It was said that Zephyrus (the West wind), who was also fond of
Hyacinthus and jealous of his preference of Apollo, blew the quoit out
of its course to make it strike Hyacinthus. Keats alludes to this in
his "Endymion," where he describes the lookers-on at the
game of quoits:
"Or they might watch the quoit-pitchers, intent
On either side, pitying the sad death
Of Hyacinthus, when the cruel breath
Of Zephyr slew him; Zephyr penitent,
Who now ere Phoebus mounts the firmament,
Fondles the flower amid the sobbing rain."

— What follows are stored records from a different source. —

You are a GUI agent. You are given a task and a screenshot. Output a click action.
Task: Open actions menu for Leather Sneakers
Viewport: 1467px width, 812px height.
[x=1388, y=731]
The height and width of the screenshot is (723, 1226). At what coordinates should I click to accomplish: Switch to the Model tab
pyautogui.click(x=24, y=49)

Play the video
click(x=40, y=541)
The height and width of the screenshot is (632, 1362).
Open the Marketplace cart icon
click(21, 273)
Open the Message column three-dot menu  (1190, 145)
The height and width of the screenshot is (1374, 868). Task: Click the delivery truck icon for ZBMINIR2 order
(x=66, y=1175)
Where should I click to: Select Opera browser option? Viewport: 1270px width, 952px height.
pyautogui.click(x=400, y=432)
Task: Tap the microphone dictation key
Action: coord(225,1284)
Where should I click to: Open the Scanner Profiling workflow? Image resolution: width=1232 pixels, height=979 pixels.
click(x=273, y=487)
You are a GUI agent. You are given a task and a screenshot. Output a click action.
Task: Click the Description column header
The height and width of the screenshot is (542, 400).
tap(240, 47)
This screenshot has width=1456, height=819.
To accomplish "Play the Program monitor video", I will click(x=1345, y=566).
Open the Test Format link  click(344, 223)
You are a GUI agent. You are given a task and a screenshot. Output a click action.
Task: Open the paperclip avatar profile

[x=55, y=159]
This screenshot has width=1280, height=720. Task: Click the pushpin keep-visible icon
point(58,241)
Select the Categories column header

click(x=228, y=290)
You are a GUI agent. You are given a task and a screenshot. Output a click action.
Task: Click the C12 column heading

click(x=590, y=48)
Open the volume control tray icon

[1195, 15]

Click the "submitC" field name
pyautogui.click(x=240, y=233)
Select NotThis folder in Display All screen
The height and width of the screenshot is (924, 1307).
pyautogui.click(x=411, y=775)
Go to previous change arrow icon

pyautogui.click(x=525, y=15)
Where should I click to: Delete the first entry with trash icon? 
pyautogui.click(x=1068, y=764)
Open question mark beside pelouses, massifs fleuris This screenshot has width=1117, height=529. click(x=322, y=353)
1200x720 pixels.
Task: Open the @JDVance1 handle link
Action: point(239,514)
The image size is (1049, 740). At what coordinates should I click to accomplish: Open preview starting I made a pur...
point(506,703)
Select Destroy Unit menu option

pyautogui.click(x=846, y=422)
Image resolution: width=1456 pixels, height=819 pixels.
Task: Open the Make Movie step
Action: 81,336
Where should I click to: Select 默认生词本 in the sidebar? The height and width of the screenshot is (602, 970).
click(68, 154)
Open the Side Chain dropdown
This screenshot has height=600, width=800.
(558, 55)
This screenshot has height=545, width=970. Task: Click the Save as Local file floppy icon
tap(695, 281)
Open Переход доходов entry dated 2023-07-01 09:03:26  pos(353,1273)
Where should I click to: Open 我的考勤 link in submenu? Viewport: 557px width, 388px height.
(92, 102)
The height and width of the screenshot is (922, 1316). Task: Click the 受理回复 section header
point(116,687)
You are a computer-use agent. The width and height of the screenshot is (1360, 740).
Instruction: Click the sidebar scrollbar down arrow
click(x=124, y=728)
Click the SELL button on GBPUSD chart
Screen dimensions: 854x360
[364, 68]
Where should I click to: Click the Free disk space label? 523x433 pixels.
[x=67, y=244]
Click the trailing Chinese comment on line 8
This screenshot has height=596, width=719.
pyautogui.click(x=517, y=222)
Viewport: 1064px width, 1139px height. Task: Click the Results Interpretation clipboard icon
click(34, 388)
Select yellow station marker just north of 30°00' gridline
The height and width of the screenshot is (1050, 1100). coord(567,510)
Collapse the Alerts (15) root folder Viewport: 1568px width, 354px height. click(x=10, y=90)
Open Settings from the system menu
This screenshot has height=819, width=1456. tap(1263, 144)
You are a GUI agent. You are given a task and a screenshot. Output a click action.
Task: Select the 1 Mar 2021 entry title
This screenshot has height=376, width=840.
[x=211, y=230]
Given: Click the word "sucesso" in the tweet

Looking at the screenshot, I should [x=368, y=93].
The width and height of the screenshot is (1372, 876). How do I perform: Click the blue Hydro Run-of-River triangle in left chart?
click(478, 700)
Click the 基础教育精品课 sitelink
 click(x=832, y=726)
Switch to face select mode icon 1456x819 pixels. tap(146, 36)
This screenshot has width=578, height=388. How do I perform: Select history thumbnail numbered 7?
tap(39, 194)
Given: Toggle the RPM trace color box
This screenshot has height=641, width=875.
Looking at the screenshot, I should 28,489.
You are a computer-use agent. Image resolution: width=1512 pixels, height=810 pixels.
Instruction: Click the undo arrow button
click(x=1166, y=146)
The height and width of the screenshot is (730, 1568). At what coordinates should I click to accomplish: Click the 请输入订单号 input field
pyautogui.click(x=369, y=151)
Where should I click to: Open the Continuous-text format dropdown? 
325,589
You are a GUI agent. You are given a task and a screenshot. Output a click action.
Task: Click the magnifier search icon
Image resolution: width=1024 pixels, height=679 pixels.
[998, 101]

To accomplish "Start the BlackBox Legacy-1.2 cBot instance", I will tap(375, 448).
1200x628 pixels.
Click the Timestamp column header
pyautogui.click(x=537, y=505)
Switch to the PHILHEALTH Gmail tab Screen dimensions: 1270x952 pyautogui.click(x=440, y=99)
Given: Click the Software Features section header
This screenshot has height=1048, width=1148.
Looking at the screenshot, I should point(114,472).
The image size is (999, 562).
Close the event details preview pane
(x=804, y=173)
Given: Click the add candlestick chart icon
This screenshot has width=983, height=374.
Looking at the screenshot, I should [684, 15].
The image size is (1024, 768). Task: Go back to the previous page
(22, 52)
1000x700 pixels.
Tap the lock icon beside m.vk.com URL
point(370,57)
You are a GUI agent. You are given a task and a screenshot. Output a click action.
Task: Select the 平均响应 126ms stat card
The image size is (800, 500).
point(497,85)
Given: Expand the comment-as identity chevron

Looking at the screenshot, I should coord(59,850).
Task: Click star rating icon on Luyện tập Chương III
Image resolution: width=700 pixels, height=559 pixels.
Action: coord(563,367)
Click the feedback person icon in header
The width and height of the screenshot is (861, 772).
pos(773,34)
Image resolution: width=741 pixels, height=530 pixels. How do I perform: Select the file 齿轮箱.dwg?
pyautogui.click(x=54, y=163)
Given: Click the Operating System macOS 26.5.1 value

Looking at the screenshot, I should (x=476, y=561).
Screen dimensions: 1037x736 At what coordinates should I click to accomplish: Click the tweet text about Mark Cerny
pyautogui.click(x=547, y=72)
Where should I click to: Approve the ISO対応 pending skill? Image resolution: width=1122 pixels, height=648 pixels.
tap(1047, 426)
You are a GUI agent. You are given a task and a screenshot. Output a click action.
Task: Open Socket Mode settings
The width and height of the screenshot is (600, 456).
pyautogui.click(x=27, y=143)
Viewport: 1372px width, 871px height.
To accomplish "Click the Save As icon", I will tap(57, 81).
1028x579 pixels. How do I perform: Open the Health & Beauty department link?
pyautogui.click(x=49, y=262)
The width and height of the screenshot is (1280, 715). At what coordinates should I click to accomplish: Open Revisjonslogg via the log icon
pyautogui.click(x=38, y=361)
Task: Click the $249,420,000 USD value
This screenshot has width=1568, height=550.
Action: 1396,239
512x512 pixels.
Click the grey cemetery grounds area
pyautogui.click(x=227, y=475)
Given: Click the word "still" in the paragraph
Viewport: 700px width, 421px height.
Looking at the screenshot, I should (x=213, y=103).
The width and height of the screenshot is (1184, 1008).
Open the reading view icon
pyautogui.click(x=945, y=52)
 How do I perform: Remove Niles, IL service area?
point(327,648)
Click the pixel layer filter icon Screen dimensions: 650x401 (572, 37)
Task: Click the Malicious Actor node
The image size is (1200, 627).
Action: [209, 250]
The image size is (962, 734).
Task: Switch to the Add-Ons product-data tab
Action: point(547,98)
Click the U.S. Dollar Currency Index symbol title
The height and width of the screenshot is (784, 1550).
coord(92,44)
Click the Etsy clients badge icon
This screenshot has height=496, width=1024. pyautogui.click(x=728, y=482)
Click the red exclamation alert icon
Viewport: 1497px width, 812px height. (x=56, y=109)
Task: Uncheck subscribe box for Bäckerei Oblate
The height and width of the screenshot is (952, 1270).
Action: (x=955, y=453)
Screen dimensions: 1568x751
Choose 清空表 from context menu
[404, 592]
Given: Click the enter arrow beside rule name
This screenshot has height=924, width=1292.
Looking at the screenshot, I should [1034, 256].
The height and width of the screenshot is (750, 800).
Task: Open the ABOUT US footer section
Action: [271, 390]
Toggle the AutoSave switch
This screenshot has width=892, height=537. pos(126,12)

An allusion to Hyacinthus will also be recognized in Milton's "Lycidas":
"Like to that sanguine flower inscribed with woe."
CEYX
AND HALCYONE
or
THE HALCYON BIRDS
CEYX
was king of Thessaly, where he reigned in peace, without violence or
wrong. He was son of Hesperus, the Day-star, and the glow of his
beauty reminded one of his father. Halcyone, the daughter of AEolus,
was his wife, and devotedly attached to him. Now Ceyx was in deep
affliction for the loss of his brother, and direful prodigies
following his brother's death made him feel as if the gods were
hostile to him. He thought best, therefore, to make a voyage to Carlos
in Ionia, to consult the oracle of Apollo. But as soon as he disclosed
his intention to his wife Halcyone, a shudder ran through her frame,
and her face grew deadly pale. "What fault of mine, dearest
husband, has turned your affection from me? Where is that love of me
that used to be uppermost in your thoughts? Have you learned to feel
easy in the absence of Halcyone? Would you rather have me away;"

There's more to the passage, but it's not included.